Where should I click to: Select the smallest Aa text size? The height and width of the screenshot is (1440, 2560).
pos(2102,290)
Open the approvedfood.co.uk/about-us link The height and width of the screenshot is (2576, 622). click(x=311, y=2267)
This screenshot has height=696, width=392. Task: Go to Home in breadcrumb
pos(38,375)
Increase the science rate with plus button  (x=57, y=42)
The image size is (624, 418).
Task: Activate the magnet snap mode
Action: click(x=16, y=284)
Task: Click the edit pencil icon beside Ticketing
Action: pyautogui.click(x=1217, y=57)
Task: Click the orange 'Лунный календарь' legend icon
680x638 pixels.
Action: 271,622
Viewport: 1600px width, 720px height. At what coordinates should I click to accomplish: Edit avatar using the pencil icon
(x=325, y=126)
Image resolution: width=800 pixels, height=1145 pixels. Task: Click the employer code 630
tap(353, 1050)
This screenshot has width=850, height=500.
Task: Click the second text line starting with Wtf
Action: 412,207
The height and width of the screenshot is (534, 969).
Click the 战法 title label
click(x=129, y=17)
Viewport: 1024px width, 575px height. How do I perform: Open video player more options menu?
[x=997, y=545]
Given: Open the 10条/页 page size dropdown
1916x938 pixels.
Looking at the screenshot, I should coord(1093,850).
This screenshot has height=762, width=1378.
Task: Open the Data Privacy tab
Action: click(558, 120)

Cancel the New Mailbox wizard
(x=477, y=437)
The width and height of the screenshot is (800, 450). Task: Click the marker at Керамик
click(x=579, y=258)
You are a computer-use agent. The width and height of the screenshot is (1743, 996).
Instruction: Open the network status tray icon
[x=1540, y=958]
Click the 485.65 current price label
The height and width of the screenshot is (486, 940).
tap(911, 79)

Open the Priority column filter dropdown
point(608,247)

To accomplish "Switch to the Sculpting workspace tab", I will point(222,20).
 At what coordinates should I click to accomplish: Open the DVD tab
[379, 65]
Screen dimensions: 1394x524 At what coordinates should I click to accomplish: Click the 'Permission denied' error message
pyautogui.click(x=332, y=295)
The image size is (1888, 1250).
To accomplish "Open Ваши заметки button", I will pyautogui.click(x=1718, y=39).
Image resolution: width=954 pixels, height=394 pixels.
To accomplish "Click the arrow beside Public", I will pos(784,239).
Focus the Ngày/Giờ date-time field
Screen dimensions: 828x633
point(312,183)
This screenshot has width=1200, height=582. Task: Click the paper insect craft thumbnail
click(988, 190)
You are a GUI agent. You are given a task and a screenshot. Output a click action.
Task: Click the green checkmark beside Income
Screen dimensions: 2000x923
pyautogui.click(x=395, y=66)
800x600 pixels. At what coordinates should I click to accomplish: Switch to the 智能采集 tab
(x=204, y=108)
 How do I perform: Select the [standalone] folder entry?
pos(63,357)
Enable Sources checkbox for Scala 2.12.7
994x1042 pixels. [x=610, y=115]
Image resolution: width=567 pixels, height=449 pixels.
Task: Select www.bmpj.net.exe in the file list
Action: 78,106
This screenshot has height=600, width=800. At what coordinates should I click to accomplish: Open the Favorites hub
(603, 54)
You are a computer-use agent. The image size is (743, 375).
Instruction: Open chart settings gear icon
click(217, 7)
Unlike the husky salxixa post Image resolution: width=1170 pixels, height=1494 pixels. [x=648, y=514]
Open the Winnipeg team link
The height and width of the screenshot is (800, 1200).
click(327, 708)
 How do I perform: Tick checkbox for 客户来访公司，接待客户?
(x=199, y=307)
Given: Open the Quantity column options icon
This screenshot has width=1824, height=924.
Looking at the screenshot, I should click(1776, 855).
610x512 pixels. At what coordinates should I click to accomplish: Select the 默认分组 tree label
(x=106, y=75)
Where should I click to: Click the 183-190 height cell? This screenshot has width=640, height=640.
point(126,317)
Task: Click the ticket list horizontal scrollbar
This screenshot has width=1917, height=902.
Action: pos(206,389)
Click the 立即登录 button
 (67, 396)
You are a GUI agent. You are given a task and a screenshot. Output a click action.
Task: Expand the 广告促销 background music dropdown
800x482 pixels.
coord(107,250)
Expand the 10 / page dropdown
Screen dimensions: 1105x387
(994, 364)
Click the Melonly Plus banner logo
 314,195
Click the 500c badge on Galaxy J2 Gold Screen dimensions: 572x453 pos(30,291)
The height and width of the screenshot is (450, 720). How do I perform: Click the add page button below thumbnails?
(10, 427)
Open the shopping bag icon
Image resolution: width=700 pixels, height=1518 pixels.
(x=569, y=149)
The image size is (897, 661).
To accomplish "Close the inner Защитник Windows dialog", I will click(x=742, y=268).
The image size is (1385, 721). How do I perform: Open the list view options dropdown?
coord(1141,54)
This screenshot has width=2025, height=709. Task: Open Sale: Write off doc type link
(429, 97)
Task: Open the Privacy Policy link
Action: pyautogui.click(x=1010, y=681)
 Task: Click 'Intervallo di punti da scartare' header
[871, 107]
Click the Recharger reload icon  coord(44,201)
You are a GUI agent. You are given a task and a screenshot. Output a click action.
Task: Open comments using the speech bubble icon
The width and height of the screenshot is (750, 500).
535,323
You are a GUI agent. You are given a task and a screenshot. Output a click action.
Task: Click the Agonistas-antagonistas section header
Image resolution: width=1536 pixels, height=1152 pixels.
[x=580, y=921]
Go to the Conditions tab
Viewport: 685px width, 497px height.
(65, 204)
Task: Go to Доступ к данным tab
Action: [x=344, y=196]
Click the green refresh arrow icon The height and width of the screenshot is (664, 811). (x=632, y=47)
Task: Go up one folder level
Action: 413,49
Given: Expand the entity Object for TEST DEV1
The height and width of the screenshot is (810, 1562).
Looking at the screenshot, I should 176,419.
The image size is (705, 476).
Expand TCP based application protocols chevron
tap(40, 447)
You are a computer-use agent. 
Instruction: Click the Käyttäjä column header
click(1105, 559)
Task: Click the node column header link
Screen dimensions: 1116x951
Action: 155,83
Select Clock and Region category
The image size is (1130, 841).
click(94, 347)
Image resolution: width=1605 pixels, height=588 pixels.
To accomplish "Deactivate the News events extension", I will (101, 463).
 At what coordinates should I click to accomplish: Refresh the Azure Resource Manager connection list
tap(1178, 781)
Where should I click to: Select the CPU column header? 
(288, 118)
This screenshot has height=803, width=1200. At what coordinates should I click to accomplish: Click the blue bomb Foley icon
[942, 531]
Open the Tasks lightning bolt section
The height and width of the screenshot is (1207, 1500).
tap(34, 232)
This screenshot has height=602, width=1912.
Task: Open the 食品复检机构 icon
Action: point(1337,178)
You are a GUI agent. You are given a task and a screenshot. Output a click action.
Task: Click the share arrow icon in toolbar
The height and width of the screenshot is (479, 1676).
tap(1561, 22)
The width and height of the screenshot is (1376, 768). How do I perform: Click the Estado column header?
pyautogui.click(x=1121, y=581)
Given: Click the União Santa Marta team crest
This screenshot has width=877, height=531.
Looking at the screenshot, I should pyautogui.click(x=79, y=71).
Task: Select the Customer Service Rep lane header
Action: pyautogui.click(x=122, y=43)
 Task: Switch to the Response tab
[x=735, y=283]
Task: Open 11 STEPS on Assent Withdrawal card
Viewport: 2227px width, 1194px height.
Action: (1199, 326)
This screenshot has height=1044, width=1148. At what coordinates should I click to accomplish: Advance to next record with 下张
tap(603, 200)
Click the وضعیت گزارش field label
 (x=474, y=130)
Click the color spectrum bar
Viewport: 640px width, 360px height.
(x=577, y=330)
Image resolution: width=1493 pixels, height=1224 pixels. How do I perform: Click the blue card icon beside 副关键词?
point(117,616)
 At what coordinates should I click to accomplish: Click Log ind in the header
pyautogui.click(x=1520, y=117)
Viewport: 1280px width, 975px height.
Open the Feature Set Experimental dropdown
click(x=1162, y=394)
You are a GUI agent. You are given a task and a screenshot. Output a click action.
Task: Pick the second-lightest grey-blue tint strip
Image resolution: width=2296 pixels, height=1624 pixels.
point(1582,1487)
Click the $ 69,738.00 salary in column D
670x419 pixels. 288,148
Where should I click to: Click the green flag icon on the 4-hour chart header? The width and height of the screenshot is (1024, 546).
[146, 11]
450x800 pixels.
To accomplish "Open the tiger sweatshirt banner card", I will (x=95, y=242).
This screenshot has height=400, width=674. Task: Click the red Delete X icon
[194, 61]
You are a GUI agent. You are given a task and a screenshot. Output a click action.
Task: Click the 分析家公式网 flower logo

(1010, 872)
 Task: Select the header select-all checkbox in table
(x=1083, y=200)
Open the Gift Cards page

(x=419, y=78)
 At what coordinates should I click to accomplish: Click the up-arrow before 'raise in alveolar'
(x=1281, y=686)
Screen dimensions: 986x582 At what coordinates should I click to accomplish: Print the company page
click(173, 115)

___

# PROBLEM DESCRIPTION
Once you find the line with "Cancel the New Mailbox wizard" in the entries above, output it and each line after it up to and including the line with "You are a computer-use agent. The width", and nothing else.

# TASK SOLUTION
Cancel the New Mailbox wizard
(x=477, y=437)
The width and height of the screenshot is (800, 450). Task: Click the marker at Керамик
click(x=579, y=258)
You are a computer-use agent. The width and height of the screenshot is (1743, 996).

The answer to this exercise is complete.